The White House pushed back, arguing that Mr. Obama is simply trying to engage the American people.
"It's entirely appropriate for the president to go out and present to American businesses and ordinary Americans his views on this and to ask them to let their voices be heard here in Washington," White House spokesman Jay Carney said.
Other than keeping the pressure on Republicans, there's really no need for Mr. Obama to extend the pitch to the American people. Throughout the campaign, polls repeatedly showed that a substantial majority of Americans backing higher taxes on high earners.
Continuing to barnstorm the country well after the presidential re-election campaign is over hasn't worked so well for presidents in the past.

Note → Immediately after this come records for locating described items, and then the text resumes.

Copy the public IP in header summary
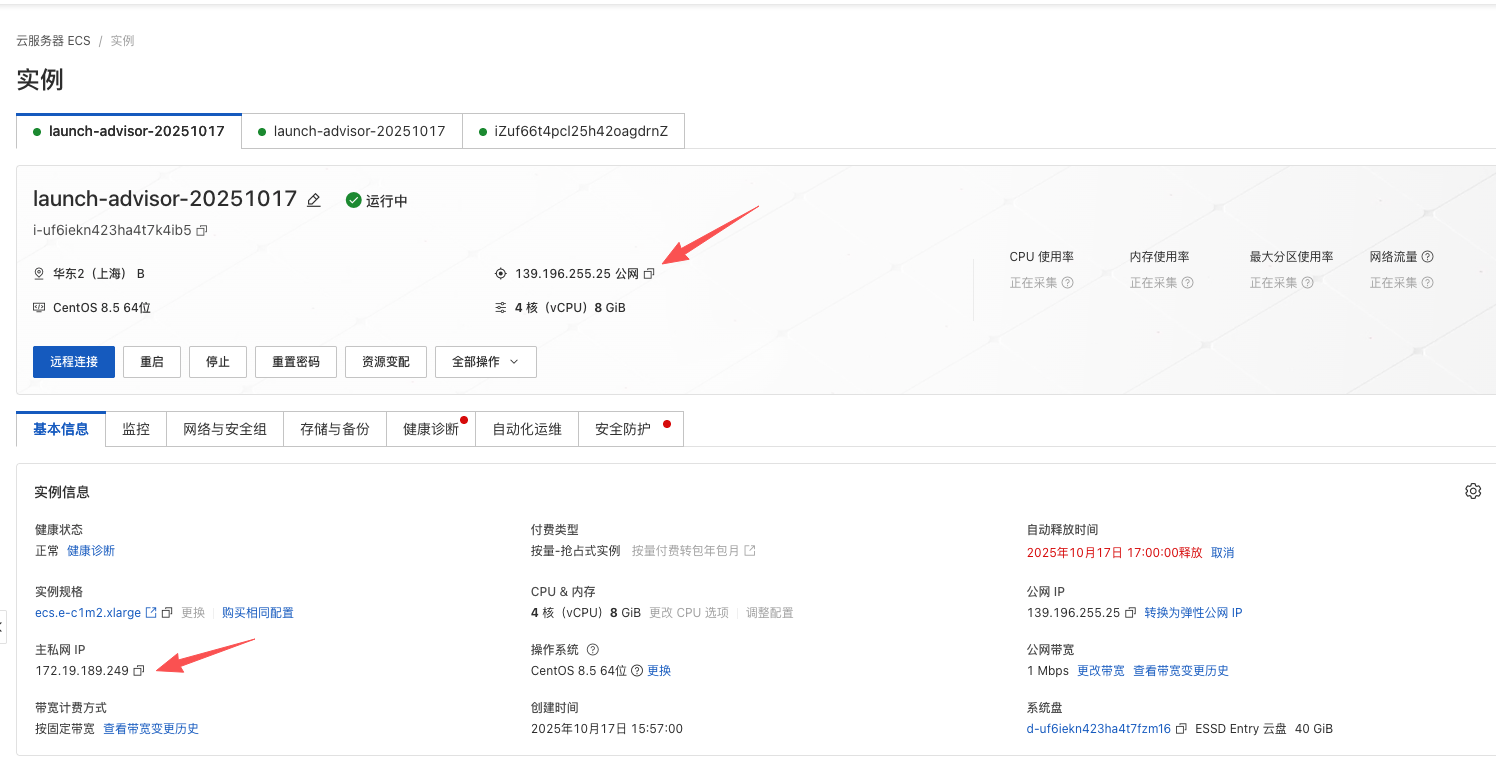 [649, 274]
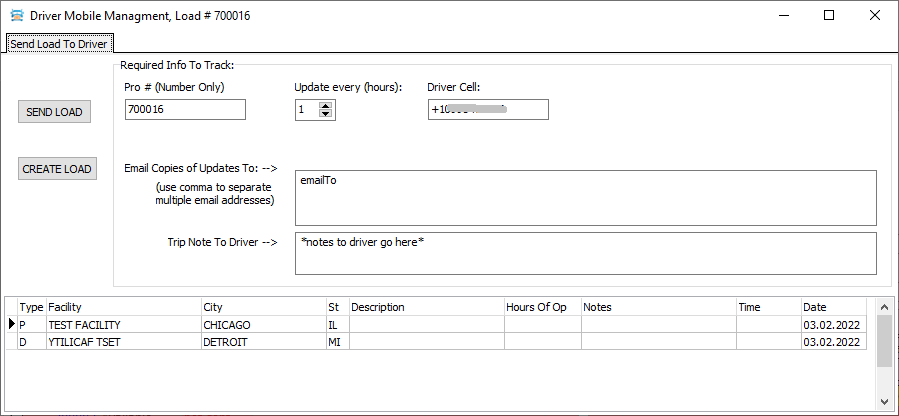
Task: Select the YTILICAF TSET facility cell
Action: pyautogui.click(x=123, y=342)
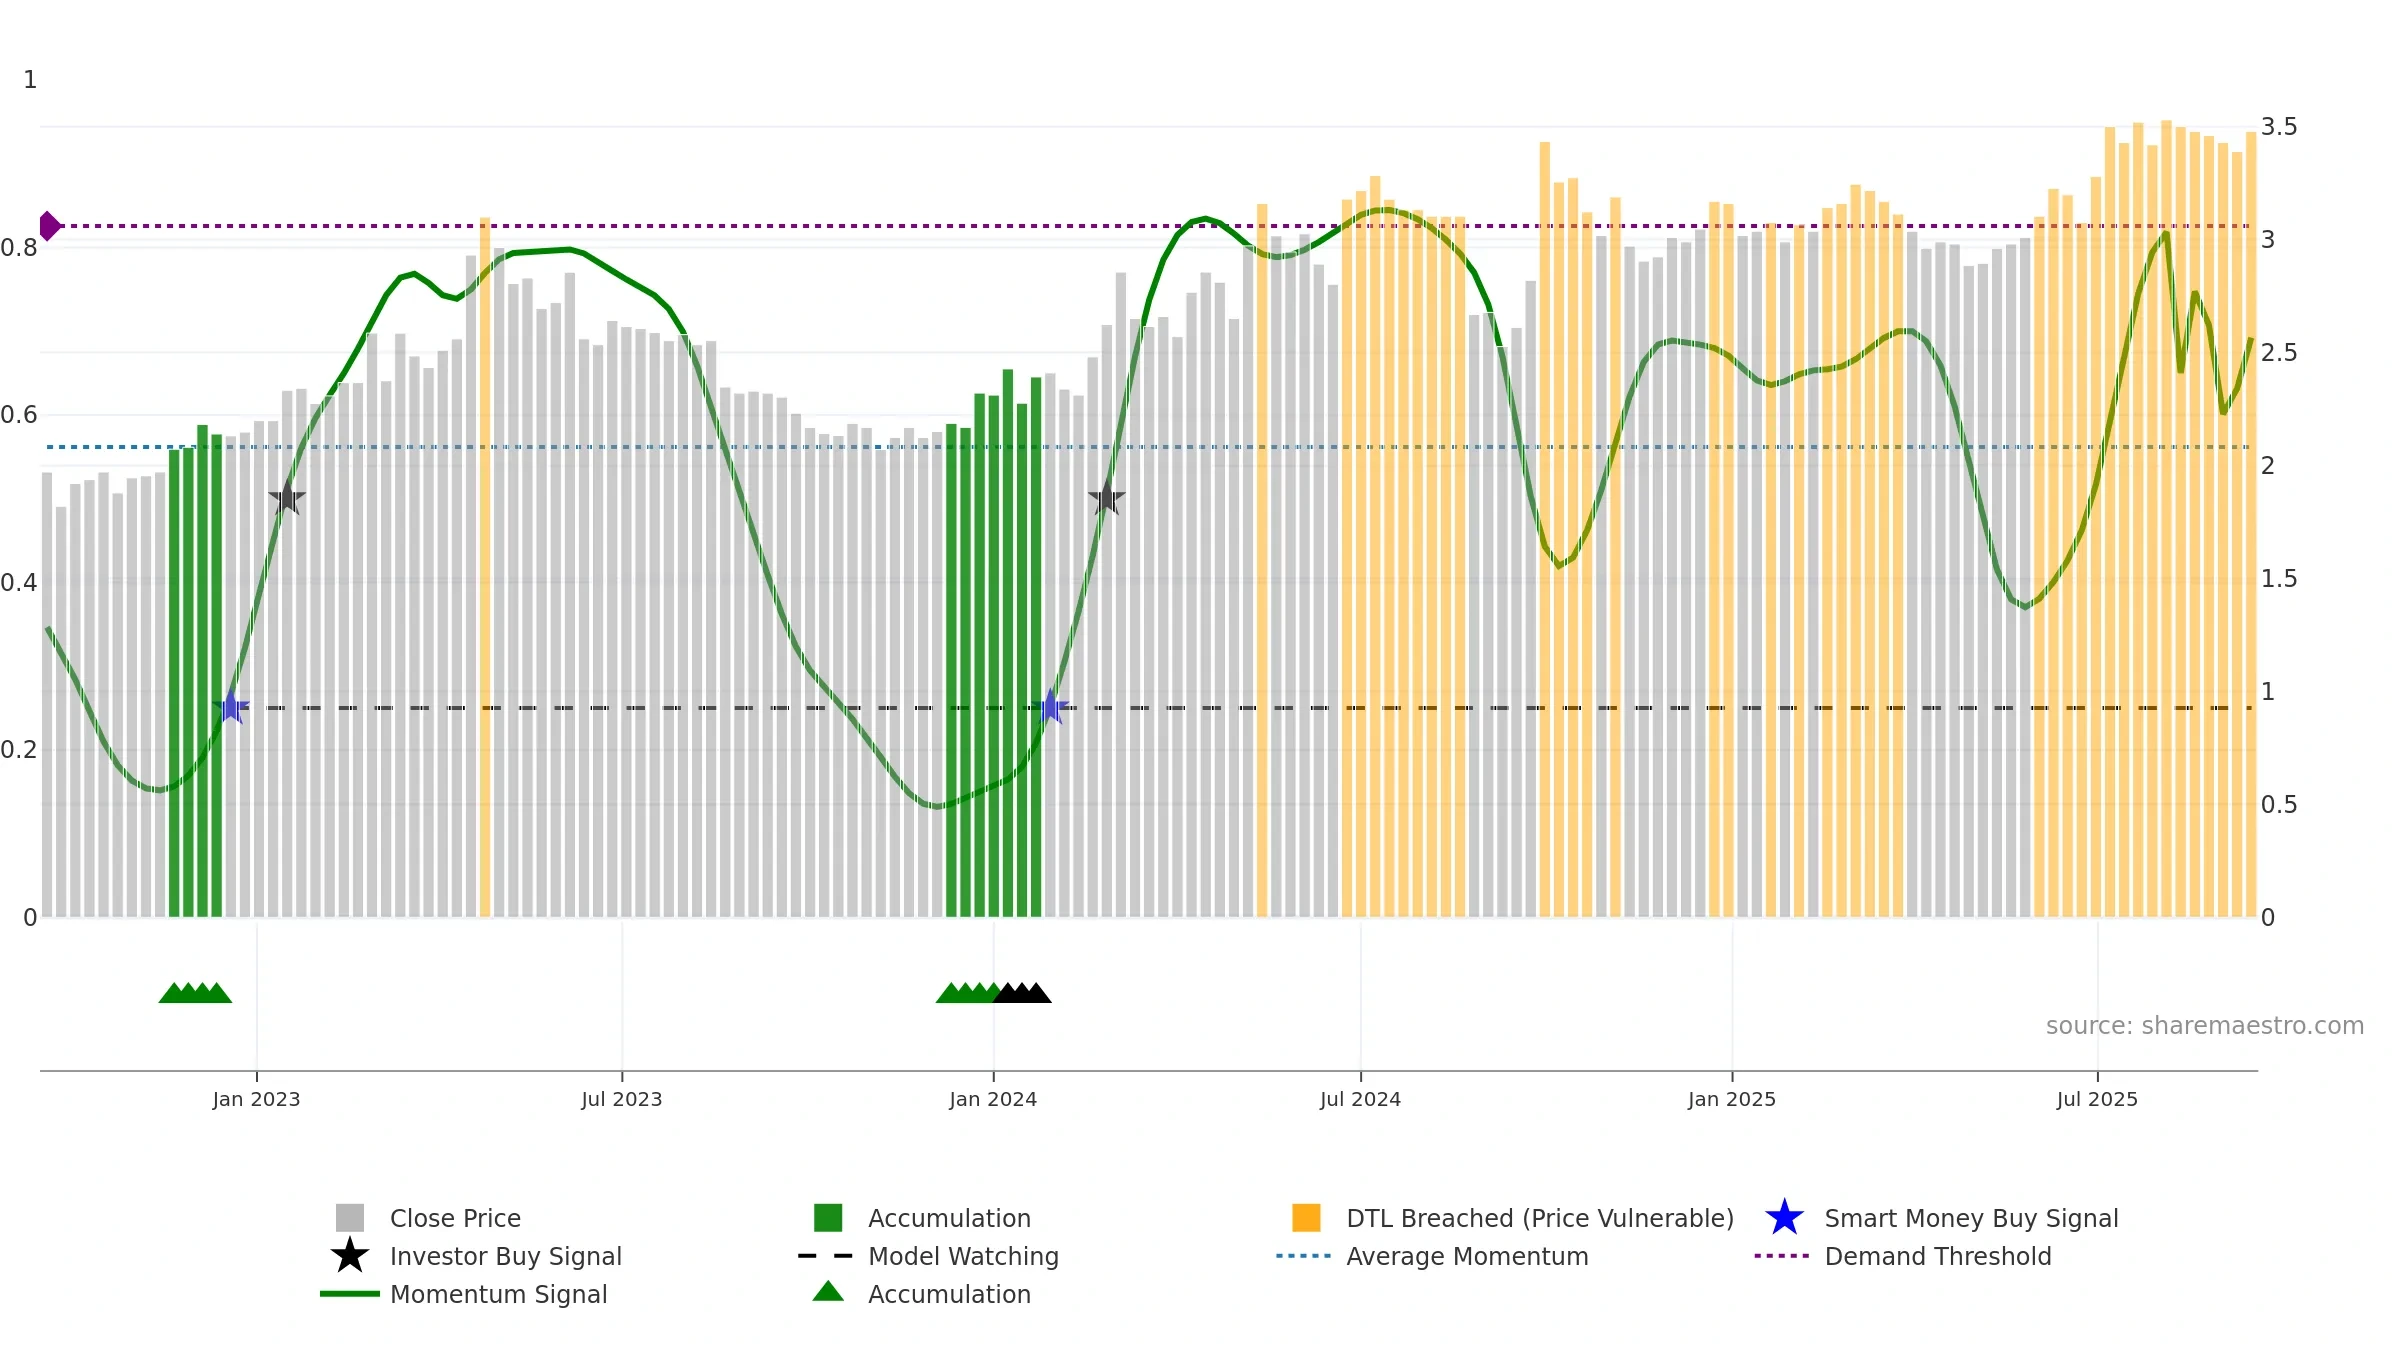Click the black triangles after Jan 2024
Image resolution: width=2400 pixels, height=1350 pixels.
pos(1022,993)
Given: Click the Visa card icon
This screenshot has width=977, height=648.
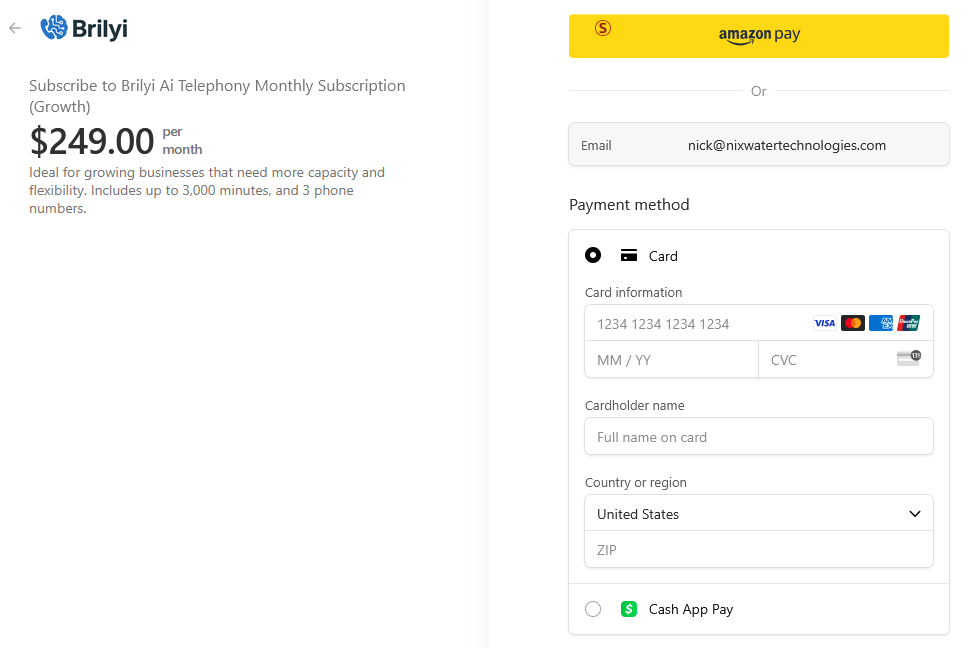Looking at the screenshot, I should (824, 323).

President George W. Bush burned up his 2004 re-election political capital by barnstorming the country on his "60 stops in 60 days" for a Social Security overhaul that never materialized.
Even though Congress ended up passing the 2010 health care law, Mr. Obama's travel around the country promoting it in the weeks ahead of the vote may have hurt more than it helped.
Polls before the president's final health care tour in March 2010 showed slightly more Americans opposing the health care bill than supporting it. Later that month, voters disapproved of the bill 49 percent to 40 percent, according to a Quinnipiac University poll taken the week after the House vote in late March.
After the bitter, partisan battle health care battle, a wave of conservative anger over the health care law propelled Republicans into the House majority in the November 2010 elections.